[Stored records]
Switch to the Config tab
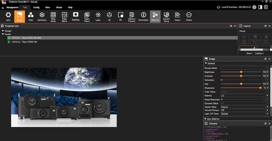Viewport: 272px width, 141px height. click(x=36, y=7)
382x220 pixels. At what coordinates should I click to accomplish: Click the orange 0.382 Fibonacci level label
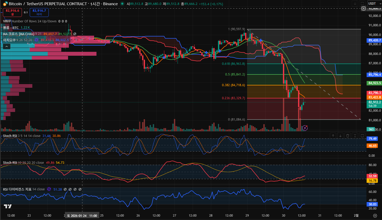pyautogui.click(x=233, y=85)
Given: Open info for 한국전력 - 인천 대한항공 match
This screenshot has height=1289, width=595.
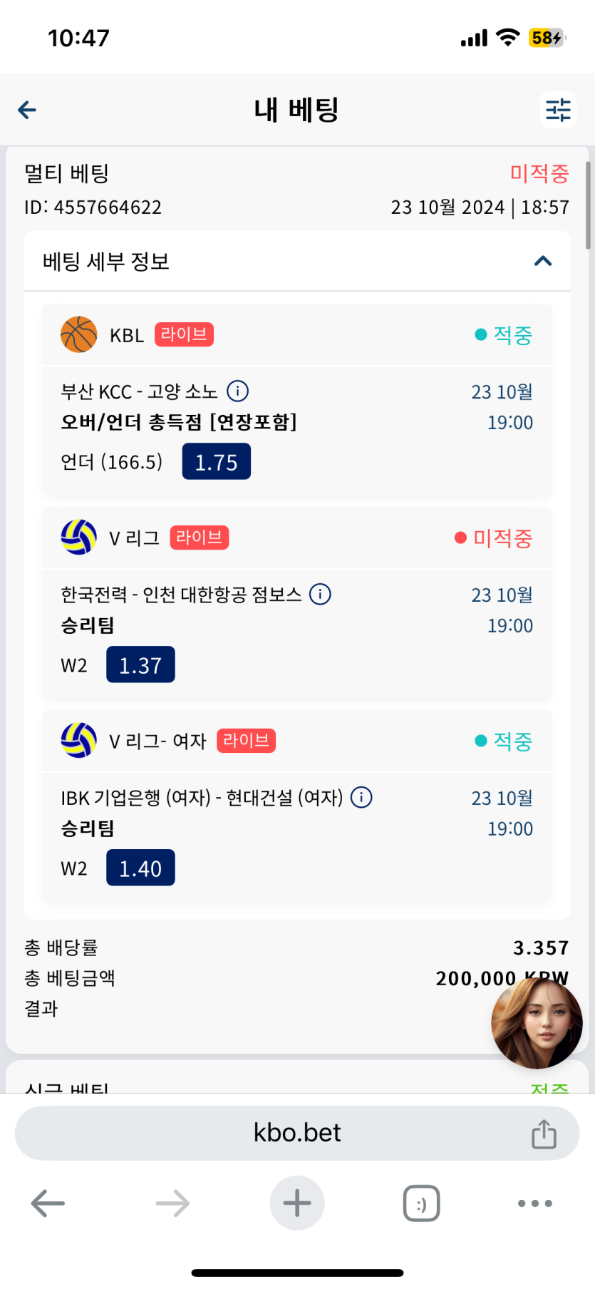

◆ **Action item**
Return all records exactly as they stand above, except for pictures.

◆ **Exercise result**
Switch to the Config tab
Viewport: 272px width, 141px height. click(x=36, y=7)
382x220 pixels. At what coordinates should I click to accomplish: Click the orange 0.382 Fibonacci level label
pyautogui.click(x=233, y=85)
Given: Open info for 한국전력 - 인천 대한항공 match
This screenshot has height=1289, width=595.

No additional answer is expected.